Prudent planning and getting the right policies can provide peace of mind and protect you and your family.
Can insurance premiums be paid using funds from the baby’s Child Development Account (CDA)?
Certain insurers allow for private integrated hospitalisation plan to be paid via CDA.
With a national health insurance scheme like MediShield Life providing for all Singapore citizens and Permanent Residents, is there a need for parents to buy additional policy plans for their children?
MediShield Life only provides cover for up to $100,000 per year – enough for the cost of stays in B2 or C wards in government restructured hospitals. Depending on the illness or medical condition, this may not be sufficient.

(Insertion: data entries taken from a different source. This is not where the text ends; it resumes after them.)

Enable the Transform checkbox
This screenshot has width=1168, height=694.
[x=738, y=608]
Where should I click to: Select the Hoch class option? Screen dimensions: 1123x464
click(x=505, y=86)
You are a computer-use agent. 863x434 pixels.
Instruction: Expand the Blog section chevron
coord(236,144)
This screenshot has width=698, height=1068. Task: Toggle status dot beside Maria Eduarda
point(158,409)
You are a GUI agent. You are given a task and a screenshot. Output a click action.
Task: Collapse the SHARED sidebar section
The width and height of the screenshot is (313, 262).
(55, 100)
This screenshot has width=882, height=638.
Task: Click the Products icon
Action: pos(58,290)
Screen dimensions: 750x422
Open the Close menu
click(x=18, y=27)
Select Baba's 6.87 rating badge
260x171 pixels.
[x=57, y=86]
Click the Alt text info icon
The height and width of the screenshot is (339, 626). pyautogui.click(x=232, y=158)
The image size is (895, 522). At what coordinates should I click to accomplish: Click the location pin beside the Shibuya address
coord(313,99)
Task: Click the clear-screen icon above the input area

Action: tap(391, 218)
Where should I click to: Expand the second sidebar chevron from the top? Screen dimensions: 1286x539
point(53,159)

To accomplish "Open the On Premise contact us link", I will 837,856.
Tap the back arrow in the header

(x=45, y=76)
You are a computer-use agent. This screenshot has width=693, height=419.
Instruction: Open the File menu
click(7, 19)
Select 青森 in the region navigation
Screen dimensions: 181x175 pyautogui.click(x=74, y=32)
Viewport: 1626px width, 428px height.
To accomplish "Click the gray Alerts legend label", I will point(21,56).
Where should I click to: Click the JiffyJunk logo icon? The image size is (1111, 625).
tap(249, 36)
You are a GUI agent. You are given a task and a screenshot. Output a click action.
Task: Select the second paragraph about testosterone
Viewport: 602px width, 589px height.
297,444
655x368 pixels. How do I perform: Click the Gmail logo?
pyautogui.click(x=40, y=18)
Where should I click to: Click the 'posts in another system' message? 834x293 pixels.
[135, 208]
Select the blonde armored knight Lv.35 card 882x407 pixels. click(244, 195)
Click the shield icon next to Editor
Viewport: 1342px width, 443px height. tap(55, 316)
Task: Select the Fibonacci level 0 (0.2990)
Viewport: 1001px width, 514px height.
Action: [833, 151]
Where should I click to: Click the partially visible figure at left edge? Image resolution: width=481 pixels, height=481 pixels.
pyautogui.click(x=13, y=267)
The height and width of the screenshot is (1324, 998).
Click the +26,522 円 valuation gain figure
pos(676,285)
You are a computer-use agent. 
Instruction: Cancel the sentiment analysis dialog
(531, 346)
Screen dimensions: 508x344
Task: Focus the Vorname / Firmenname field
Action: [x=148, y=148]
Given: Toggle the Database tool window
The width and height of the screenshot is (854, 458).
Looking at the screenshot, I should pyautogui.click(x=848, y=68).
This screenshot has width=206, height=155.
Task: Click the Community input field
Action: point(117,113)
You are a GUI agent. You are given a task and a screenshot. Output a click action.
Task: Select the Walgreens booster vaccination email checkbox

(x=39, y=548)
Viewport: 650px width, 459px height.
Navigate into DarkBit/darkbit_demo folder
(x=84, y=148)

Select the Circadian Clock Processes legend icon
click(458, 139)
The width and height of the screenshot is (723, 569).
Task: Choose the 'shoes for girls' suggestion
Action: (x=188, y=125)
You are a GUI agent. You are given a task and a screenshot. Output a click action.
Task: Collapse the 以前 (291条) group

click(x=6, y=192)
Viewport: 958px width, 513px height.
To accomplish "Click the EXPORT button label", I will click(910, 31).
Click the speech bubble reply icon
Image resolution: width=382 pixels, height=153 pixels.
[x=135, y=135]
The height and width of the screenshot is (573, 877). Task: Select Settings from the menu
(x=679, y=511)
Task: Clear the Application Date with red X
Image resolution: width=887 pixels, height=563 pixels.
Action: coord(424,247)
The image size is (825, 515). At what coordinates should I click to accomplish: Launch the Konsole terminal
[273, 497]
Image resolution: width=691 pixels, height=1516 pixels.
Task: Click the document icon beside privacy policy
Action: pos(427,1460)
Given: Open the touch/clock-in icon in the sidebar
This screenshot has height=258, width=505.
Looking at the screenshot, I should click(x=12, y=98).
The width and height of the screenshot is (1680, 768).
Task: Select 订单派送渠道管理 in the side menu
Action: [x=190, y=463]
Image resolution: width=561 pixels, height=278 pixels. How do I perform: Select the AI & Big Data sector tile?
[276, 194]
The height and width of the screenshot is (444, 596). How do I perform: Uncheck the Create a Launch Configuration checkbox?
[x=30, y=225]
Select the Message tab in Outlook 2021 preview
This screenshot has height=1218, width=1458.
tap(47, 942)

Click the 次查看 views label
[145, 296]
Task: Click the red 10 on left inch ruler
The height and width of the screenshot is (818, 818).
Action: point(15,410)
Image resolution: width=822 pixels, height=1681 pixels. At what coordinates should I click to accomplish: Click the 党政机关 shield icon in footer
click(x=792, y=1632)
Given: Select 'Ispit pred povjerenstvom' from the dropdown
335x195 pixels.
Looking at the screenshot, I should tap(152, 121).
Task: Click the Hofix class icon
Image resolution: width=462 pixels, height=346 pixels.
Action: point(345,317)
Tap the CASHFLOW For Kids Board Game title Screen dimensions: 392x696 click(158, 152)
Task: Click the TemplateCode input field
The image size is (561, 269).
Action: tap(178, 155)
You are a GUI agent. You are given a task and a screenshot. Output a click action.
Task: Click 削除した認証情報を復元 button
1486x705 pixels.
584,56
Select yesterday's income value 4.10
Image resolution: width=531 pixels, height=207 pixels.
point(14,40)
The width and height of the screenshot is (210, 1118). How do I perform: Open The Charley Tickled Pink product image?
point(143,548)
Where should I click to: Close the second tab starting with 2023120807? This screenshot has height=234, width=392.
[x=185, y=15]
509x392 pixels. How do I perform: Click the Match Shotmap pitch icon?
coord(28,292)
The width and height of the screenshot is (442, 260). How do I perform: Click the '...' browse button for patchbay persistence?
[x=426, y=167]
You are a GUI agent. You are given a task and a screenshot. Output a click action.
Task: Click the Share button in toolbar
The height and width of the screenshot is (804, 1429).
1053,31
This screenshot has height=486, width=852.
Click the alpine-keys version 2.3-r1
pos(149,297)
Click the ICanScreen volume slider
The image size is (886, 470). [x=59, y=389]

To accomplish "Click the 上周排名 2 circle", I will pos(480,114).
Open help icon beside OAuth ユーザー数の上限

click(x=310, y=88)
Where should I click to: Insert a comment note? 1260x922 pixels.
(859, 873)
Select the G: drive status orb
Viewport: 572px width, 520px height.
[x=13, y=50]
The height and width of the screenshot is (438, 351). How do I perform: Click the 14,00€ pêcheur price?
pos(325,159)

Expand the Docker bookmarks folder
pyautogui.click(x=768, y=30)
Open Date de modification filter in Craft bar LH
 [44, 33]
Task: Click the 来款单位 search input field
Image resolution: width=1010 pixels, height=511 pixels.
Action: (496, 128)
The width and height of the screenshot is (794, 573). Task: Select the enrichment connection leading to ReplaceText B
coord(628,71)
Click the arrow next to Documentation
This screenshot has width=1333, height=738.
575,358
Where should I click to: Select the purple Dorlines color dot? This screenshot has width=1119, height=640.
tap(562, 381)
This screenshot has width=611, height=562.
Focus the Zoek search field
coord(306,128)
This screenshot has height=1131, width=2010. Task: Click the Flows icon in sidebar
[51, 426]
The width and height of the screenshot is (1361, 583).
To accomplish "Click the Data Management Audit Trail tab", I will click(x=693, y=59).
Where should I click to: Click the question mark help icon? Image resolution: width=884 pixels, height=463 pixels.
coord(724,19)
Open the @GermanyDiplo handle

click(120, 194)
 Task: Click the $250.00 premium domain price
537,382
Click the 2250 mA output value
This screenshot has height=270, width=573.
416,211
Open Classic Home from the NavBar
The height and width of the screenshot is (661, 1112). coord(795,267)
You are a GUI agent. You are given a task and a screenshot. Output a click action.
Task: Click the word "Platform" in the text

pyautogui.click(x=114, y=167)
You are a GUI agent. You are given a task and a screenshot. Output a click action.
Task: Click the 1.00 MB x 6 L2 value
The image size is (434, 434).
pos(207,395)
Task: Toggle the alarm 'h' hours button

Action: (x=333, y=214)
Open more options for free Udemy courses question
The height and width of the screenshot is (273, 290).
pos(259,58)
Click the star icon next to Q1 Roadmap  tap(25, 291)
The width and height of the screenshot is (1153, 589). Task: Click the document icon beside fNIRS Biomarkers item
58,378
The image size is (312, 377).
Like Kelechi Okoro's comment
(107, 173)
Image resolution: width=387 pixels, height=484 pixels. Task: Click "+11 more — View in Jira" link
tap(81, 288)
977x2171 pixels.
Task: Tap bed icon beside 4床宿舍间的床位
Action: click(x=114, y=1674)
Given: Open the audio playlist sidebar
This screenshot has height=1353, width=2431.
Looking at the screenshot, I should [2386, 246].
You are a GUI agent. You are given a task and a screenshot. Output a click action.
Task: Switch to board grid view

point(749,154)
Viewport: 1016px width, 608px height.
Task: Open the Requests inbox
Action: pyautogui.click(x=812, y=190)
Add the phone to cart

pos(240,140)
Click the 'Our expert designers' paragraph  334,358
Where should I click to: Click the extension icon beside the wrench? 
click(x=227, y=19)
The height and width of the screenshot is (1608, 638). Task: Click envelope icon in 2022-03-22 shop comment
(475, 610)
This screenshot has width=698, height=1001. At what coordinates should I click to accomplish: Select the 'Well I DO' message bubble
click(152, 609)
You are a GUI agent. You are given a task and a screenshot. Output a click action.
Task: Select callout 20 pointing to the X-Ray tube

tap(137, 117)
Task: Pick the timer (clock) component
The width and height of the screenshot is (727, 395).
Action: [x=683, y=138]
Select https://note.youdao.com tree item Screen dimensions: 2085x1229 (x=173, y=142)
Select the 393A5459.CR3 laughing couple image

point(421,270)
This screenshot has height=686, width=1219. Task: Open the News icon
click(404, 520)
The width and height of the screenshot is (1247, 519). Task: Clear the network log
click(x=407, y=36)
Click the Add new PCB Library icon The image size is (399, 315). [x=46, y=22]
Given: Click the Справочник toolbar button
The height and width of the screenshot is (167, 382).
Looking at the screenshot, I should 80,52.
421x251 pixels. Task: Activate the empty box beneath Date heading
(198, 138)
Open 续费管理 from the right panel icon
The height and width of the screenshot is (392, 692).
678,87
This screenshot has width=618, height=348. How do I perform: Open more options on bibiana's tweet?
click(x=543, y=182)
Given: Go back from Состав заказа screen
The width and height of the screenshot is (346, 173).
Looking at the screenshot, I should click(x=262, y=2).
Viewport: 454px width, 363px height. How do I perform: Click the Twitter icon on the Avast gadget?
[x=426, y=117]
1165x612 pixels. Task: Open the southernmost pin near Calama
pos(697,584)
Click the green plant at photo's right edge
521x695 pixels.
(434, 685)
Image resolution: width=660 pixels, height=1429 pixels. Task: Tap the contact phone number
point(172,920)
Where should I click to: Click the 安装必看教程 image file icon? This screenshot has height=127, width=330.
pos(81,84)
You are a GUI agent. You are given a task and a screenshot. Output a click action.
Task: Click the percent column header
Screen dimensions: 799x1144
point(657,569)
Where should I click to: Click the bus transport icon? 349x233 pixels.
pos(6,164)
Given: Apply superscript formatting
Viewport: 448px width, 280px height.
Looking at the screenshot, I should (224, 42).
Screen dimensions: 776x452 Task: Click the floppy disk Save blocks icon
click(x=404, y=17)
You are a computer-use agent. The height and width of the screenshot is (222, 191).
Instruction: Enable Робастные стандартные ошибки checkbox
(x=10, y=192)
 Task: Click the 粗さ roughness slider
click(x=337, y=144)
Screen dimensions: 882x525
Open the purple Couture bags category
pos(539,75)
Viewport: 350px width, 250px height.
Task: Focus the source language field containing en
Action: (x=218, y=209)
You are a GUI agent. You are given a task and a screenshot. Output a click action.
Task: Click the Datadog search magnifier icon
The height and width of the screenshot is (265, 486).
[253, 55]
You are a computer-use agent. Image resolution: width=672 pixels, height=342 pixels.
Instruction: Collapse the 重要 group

Beyond the scope of MediShield Life, integrated private hospitalisation shield plans would cover B1 to A wards in both government and private hospitals. In addition, the coverage amount per year is usually higher and ranges from $300,000 to $600,000 in general.
For those who have limited cash on hand, the addition of a policy rider under integrated private hospitalisation shield plans would provide full coverage of medical bills. In contrast, patients who are only insured under MediShield Life have to pay for deductibles and cover a co-insured amount on their own.